As I opened a new quart of yogurt, both my eyes and stomach churned with disappointment. What was inside the container resembled something akin to melted ice cream versus that thick, sour cream-like consistency I know and love. Vowing to give it a chance, I constructed my breakfast.
It was at that same time that I saw a day old, half eaten maple long john out the corner of my right eye. He (yes, he) sat alone in the pastry box which once contained twelve of his homies. Had it not been for my hovering boss, I would have taken that stale donut on the ride of his life. But I'm a professional, so instead I simply nodded at my future lover, promising to return, and walked away.
Now I don't know if it was the texture of the yogurt or the promise of maple glaze in my mouth, but the breakfast I had assembled was even more vomitous than originally anticipated. But that's ok, because donut.
I heard footsteps in the kitchen and knew it just had to be my boss heading to his office.
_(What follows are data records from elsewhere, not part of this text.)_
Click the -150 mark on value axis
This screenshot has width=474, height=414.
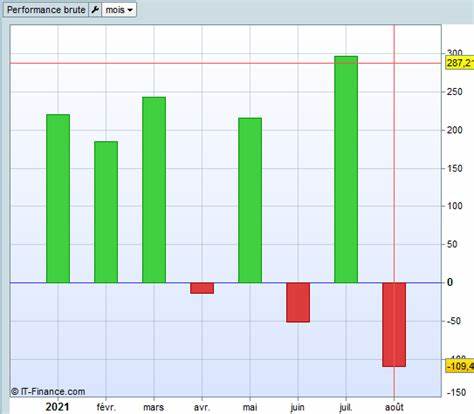pos(456,392)
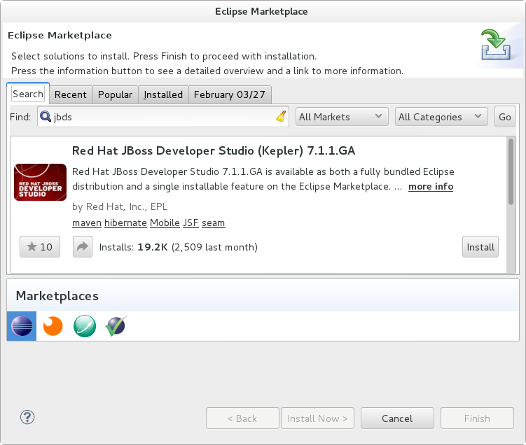Select the Eclipse marketplace sphere icon
This screenshot has height=445, width=526.
pyautogui.click(x=21, y=326)

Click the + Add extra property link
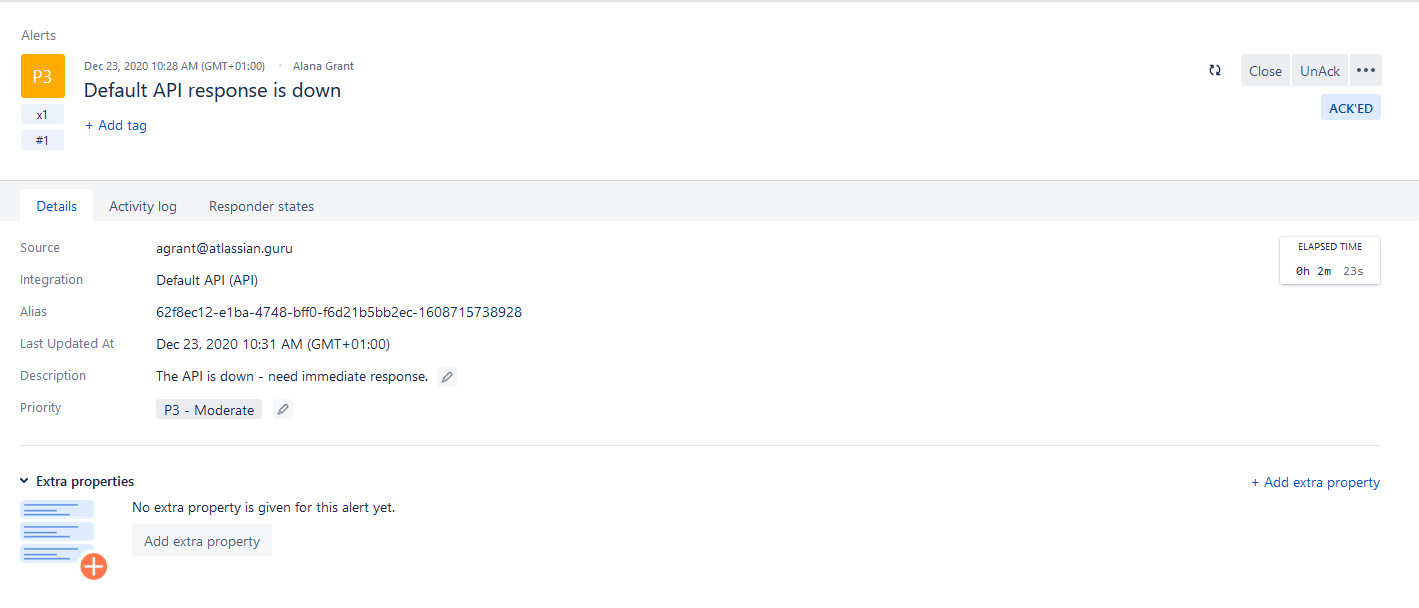pyautogui.click(x=1315, y=482)
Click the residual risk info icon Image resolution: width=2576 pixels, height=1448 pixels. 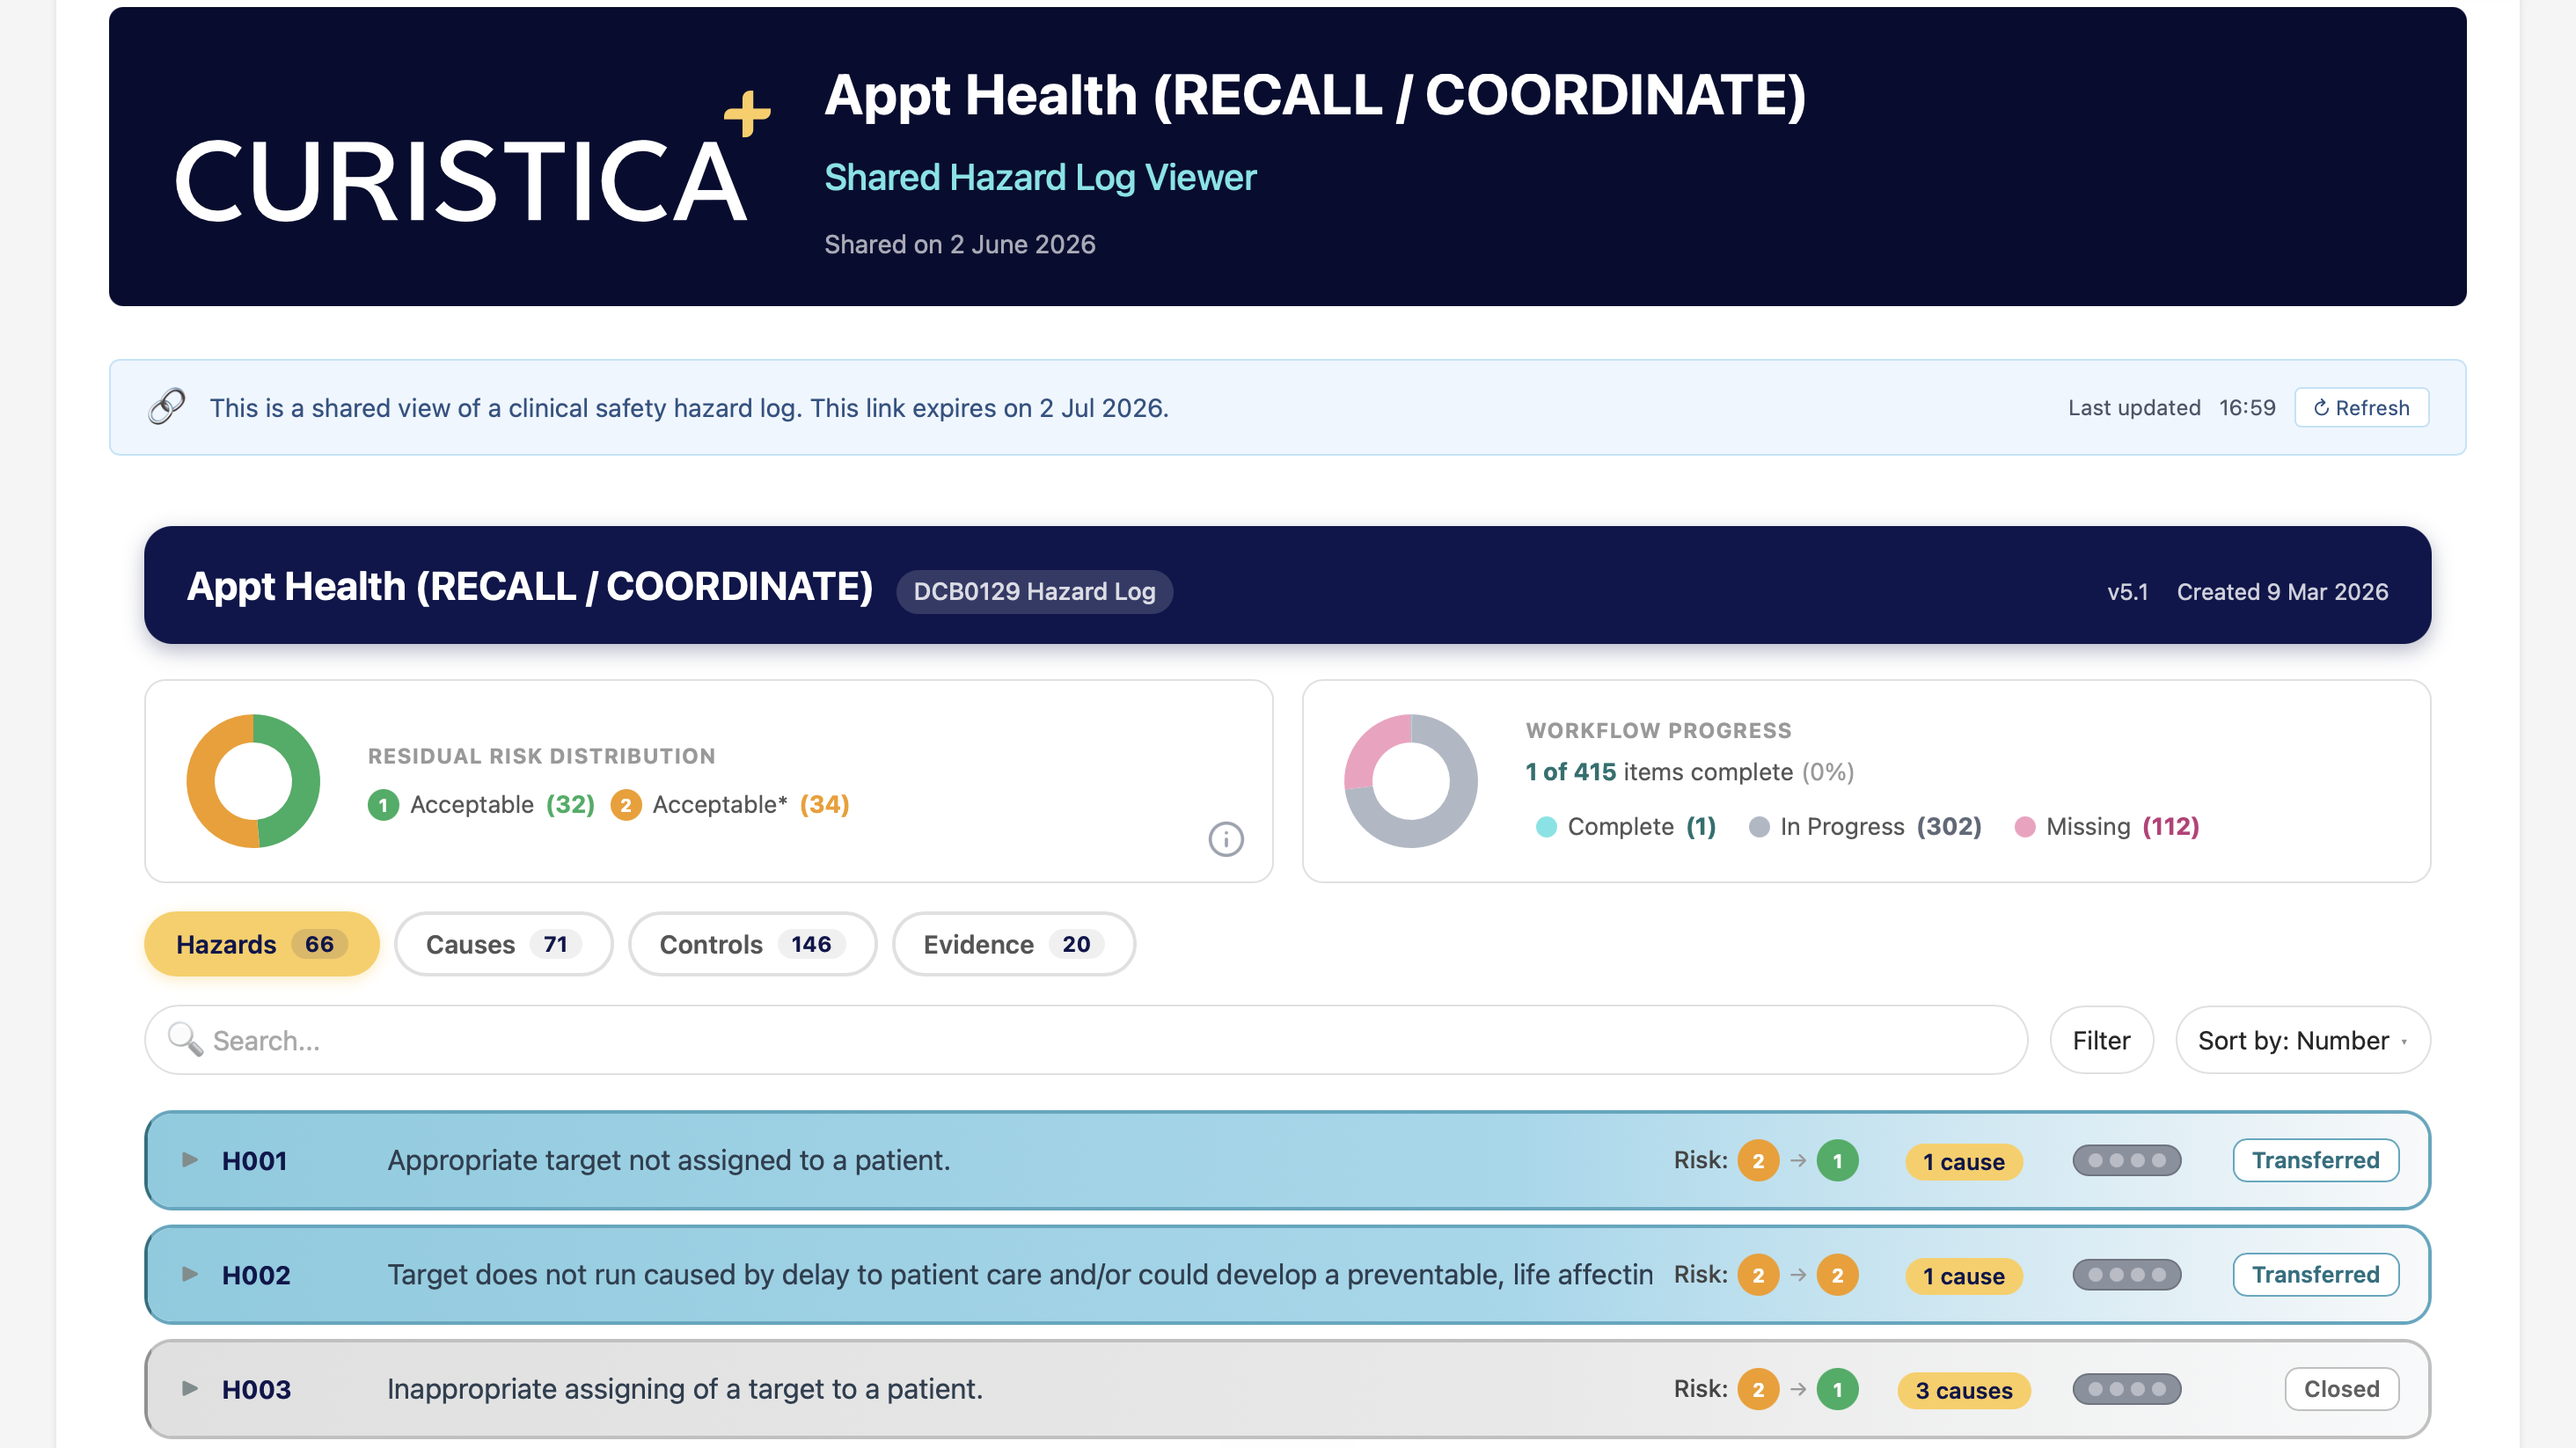tap(1226, 839)
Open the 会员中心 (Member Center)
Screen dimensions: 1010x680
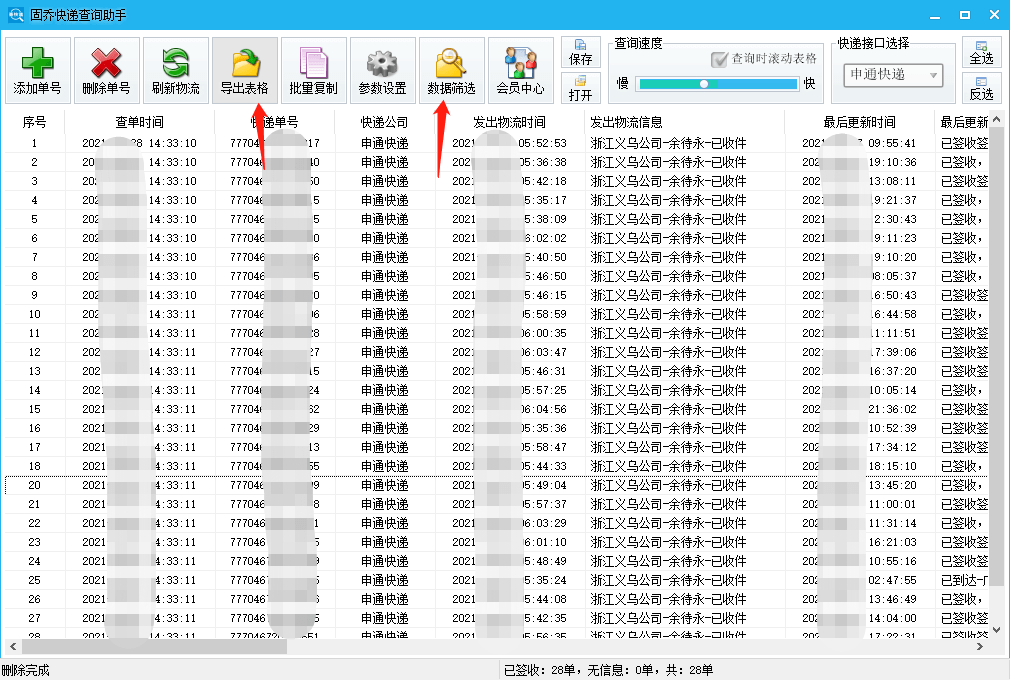pos(519,68)
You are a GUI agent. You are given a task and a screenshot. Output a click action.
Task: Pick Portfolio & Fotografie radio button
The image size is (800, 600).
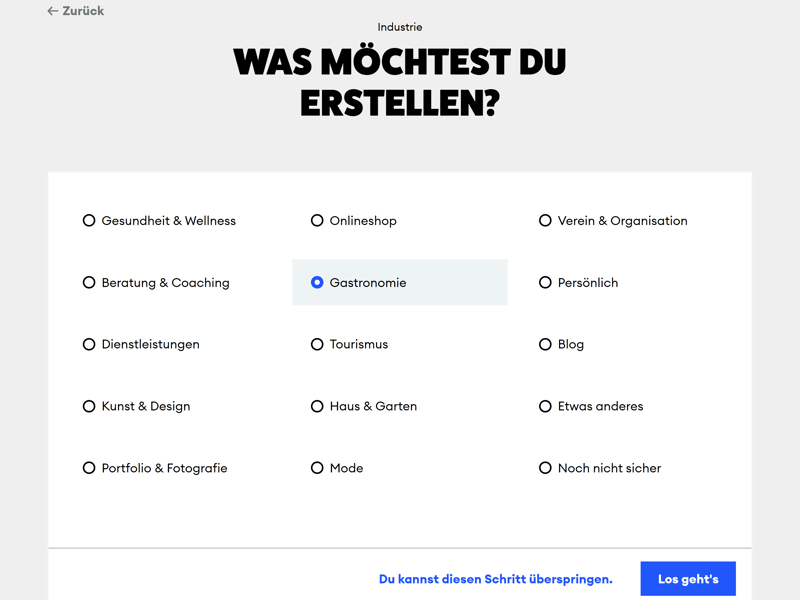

My time was about to come, you guys. Finally, after waiting literally four minutes, I could casually, yet swiftly, make my way back to my fried friend. Gospel choirs would clap and shout, the sky would fill with heart-shaped fireworks, we would both receive the final rose...
The face I saw approaching was not that of my boss, it was, for the sake of this story, a smug sun of a gun called Kent*. And in his grubby hand was something I loved. It was my donut. Kent's pace slowed (probably) as he passed my desk and took a clumsy bite out of my future.
In a matter of seconds, my day old dream had disappeared.